Having spent the better part of my weekends and evenings over the course of three months reading a British textbook devoted to wine, I wonder, what did I gain? Sure, I have a new fancy pin, and am one step closer to being a “Master of Wine,” but I’m not looking to change careers through the Wine and Spirits Education Trust (WSET). I wanted to learn for learning’s sake (hence, the “wine geek” title). So, what did I gain? Here’s my top three things: 

THE DISTINCT BEAUTY OF CALI WINES: While I will always be a Cali wine lover at heart, WSET helped me appreciate the purest representative of noble varietals, a huge focus of the course. WSET hones in on the classic distinctions of vitis vinifera, whether it be a Côte-Rôtie Syrah, a Amarone della Valpolicella, or a German Riesling.  Mastering the old world allowed me to appreciate the unique beauty of California wine. I have a much better understanding of why a mediterranean climate, coupled with the specific terrain of the Santa Lucia Highlights results in a very different yet equally delicious glass of Pinot Noir, as compared to a glass of a Nuits-Saint-Georges burgundy.

ABILITY TO SPEAK WINE GEEK: I have found great enthusiasm for my wine knowledge from friends, family, and colleagues.
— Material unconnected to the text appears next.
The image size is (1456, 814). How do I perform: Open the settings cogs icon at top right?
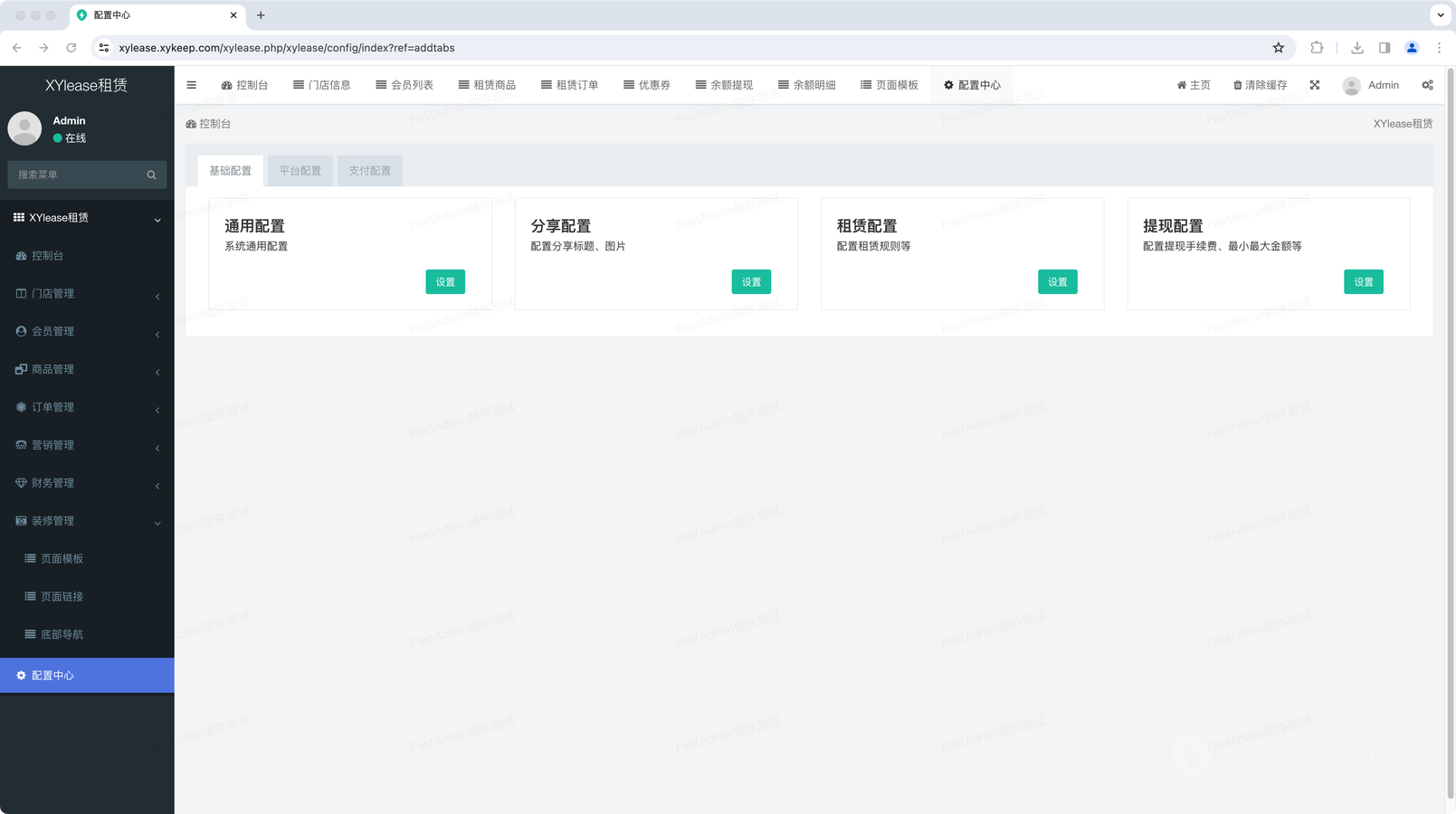(1427, 85)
Maybe they are just humoring me, but many people have asked me for wine advice and want to learn more about what’s in their glass. There is a desire to translate the esoteric (i.e. pretentious) nature of wine into plain language. And now, I can not only speak about my passion, but I can do so with a bit more validity.

AN ANTHROPOLOGY DEGREE IS A TERRIBLE THING TO WASTE: Yes, I was an anthropology major in college.  It was the late nineties, the economy was booming, and jobs were plenty. During undergrad, I took courses like “Symbols and Consciousness” and “Japanese Gardens: Myth and Memory” (for the record, I had a job two months after graduation).  Fifteen years later, I realize the wine world is really just drinkable anthropology coupled with history, agriculture, chemistry, and business acumen. It represents not just the culture of a particular place, but the heart and soul of a community. Wine is anthropology in a glass. It seems so obvious now that I would be a wine lover given my unending enthusiasm for humanity’s social and cultural values.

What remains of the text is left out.